Assignment:
Please return the whole listing, character for character.

Data extracts:
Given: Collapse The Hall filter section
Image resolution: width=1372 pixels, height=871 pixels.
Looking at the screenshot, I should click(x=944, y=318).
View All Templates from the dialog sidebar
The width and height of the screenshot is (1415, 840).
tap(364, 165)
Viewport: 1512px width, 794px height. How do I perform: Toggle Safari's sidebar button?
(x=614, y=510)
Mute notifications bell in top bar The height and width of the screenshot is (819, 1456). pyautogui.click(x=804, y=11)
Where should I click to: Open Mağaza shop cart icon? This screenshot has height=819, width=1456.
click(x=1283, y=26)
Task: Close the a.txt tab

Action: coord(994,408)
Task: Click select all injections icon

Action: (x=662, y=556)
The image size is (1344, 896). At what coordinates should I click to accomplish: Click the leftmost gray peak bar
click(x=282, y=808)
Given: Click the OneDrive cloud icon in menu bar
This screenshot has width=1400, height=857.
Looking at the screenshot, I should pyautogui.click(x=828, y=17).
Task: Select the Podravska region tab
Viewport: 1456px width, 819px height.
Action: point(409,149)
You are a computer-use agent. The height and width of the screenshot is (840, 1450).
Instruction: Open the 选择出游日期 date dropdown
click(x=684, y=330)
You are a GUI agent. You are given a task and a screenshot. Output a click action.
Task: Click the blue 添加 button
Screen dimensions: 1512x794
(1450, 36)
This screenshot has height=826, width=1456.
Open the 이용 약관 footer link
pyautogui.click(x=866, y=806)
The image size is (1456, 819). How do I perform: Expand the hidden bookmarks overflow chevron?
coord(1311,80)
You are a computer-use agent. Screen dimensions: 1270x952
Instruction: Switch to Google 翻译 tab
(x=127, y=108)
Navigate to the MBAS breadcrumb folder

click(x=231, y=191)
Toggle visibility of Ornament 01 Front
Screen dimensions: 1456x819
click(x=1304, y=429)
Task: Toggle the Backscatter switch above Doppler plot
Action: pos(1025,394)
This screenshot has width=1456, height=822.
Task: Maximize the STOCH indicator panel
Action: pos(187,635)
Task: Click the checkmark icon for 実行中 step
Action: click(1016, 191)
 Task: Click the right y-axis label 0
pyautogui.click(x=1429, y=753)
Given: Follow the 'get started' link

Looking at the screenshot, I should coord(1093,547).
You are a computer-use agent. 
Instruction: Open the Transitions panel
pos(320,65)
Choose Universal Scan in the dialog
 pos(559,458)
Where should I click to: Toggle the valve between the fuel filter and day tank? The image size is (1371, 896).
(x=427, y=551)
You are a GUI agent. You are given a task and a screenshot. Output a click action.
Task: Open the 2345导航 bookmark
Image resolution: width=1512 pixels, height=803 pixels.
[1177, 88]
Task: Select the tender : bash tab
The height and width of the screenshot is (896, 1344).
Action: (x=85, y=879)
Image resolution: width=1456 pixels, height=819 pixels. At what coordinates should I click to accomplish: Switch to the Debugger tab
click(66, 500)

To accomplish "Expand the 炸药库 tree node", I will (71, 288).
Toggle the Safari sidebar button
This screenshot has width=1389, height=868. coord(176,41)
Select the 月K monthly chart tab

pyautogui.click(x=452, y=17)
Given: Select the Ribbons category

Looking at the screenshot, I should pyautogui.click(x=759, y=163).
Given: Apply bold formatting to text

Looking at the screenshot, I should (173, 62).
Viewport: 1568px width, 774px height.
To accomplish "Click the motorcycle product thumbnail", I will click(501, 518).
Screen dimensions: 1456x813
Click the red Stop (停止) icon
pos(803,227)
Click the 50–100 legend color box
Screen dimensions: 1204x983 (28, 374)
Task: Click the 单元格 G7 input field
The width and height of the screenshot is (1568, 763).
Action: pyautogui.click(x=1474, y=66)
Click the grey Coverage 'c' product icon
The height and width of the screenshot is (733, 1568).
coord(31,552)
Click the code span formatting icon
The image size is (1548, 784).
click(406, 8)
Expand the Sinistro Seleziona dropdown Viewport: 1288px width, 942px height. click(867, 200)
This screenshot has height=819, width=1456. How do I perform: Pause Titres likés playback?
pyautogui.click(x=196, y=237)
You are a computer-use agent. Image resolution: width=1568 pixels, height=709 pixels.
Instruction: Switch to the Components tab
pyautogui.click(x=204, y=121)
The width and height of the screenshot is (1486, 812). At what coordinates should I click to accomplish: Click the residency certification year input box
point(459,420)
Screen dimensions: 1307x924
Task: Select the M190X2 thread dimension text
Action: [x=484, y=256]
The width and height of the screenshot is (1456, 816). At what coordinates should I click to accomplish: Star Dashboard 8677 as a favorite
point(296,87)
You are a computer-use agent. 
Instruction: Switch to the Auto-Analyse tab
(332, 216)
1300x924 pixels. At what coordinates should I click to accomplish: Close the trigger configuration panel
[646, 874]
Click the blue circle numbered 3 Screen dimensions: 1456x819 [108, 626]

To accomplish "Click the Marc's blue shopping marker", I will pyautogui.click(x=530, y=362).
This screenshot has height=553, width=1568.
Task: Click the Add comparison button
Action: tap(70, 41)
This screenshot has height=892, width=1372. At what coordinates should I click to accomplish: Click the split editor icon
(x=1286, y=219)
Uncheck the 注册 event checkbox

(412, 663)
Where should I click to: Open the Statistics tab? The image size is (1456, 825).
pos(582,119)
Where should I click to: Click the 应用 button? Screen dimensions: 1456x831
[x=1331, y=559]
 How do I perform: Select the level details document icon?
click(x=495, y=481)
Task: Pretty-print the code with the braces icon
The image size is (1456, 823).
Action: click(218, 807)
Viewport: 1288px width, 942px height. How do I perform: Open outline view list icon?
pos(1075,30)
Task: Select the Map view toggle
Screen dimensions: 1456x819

Answer space:
Given: Collapse The Hall filter section
Image resolution: width=1372 pixels, height=871 pixels.
Looking at the screenshot, I should click(x=944, y=318).
View All Templates from the dialog sidebar
The width and height of the screenshot is (1415, 840).
tap(364, 165)
Viewport: 1512px width, 794px height. How do I perform: Toggle Safari's sidebar button?
(x=614, y=510)
Mute notifications bell in top bar The height and width of the screenshot is (819, 1456). pyautogui.click(x=804, y=11)
Where should I click to: Open Mağaza shop cart icon? This screenshot has height=819, width=1456.
click(x=1283, y=26)
Task: Close the a.txt tab

Action: coord(994,408)
Task: Click select all injections icon

Action: (x=662, y=556)
The image size is (1344, 896). At what coordinates should I click to accomplish: Click the leftmost gray peak bar
click(x=282, y=808)
Given: Click the OneDrive cloud icon in menu bar
This screenshot has width=1400, height=857.
Looking at the screenshot, I should pyautogui.click(x=828, y=17).
Task: Select the Podravska region tab
Viewport: 1456px width, 819px height.
Action: point(409,149)
You are a computer-use agent. The height and width of the screenshot is (840, 1450).
Instruction: Open the 选择出游日期 date dropdown
click(x=684, y=330)
You are a GUI agent. You are given a task and a screenshot. Output a click action.
Task: Click the blue 添加 button
Screen dimensions: 1512x794
(1450, 36)
This screenshot has height=826, width=1456.
Open the 이용 약관 footer link
pyautogui.click(x=866, y=806)
The image size is (1456, 819). How do I perform: Expand the hidden bookmarks overflow chevron?
coord(1311,80)
You are a computer-use agent. Screen dimensions: 1270x952
Instruction: Switch to Google 翻译 tab
(x=127, y=108)
Navigate to the MBAS breadcrumb folder

click(x=231, y=191)
Toggle visibility of Ornament 01 Front
Screen dimensions: 1456x819
click(x=1304, y=429)
Task: Toggle the Backscatter switch above Doppler plot
Action: pos(1025,394)
This screenshot has width=1456, height=822.
Task: Maximize the STOCH indicator panel
Action: pos(187,635)
Task: Click the checkmark icon for 実行中 step
Action: click(1016, 191)
 Task: Click the right y-axis label 0
pyautogui.click(x=1429, y=753)
Given: Follow the 'get started' link

Looking at the screenshot, I should coord(1093,547).
You are a computer-use agent. 
Instruction: Open the Transitions panel
pos(320,65)
Choose Universal Scan in the dialog
 pos(559,458)
Where should I click to: Toggle the valve between the fuel filter and day tank? The image size is (1371, 896).
(x=427, y=551)
You are a GUI agent. You are given a task and a screenshot. Output a click action.
Task: Open the 2345导航 bookmark
Image resolution: width=1512 pixels, height=803 pixels.
[1177, 88]
Task: Select the tender : bash tab
The height and width of the screenshot is (896, 1344).
Action: (x=85, y=879)
Image resolution: width=1456 pixels, height=819 pixels. At what coordinates should I click to accomplish: Switch to the Debugger tab
click(66, 500)

To accomplish "Expand the 炸药库 tree node", I will (71, 288).
Toggle the Safari sidebar button
This screenshot has width=1389, height=868. coord(176,41)
Select the 月K monthly chart tab

pyautogui.click(x=452, y=17)
Given: Select the Ribbons category

Looking at the screenshot, I should pyautogui.click(x=759, y=163).
Given: Apply bold formatting to text

Looking at the screenshot, I should (173, 62).
Viewport: 1568px width, 774px height.
To accomplish "Click the motorcycle product thumbnail", I will click(501, 518).
Screen dimensions: 1456x813
Click the red Stop (停止) icon
pos(803,227)
Click the 50–100 legend color box
Screen dimensions: 1204x983 (28, 374)
Task: Click the 单元格 G7 input field
The width and height of the screenshot is (1568, 763).
Action: pyautogui.click(x=1474, y=66)
Click the grey Coverage 'c' product icon
The height and width of the screenshot is (733, 1568).
coord(31,552)
Click the code span formatting icon
The image size is (1548, 784).
click(406, 8)
Expand the Sinistro Seleziona dropdown Viewport: 1288px width, 942px height. click(867, 200)
This screenshot has height=819, width=1456. How do I perform: Pause Titres likés playback?
pyautogui.click(x=196, y=237)
You are a computer-use agent. Image resolution: width=1568 pixels, height=709 pixels.
Instruction: Switch to the Components tab
pyautogui.click(x=204, y=121)
The width and height of the screenshot is (1486, 812). At what coordinates should I click to accomplish: Click the residency certification year input box
point(459,420)
Screen dimensions: 1307x924
Task: Select the M190X2 thread dimension text
Action: [x=484, y=256]
The width and height of the screenshot is (1456, 816). At what coordinates should I click to accomplish: Star Dashboard 8677 as a favorite
point(296,87)
You are a computer-use agent. 
Instruction: Switch to the Auto-Analyse tab
(332, 216)
1300x924 pixels. At what coordinates should I click to accomplish: Close the trigger configuration panel
[646, 874]
Click the blue circle numbered 3 Screen dimensions: 1456x819 [108, 626]

To accomplish "Click the Marc's blue shopping marker", I will pyautogui.click(x=530, y=362).
This screenshot has height=553, width=1568.
Task: Click the Add comparison button
Action: tap(70, 41)
This screenshot has height=892, width=1372. At what coordinates should I click to accomplish: Click the split editor icon
(x=1286, y=219)
Uncheck the 注册 event checkbox

(412, 663)
Where should I click to: Open the Statistics tab? The image size is (1456, 825).
pos(582,119)
Where should I click to: Click the 应用 button? Screen dimensions: 1456x831
[x=1331, y=559]
 How do I perform: Select the level details document icon?
click(x=495, y=481)
Task: Pretty-print the code with the braces icon
The image size is (1456, 823).
Action: click(218, 807)
Viewport: 1288px width, 942px height. How do I perform: Open outline view list icon?
pos(1075,30)
Task: Select the Map view toggle
Screen dimensions: 1456x819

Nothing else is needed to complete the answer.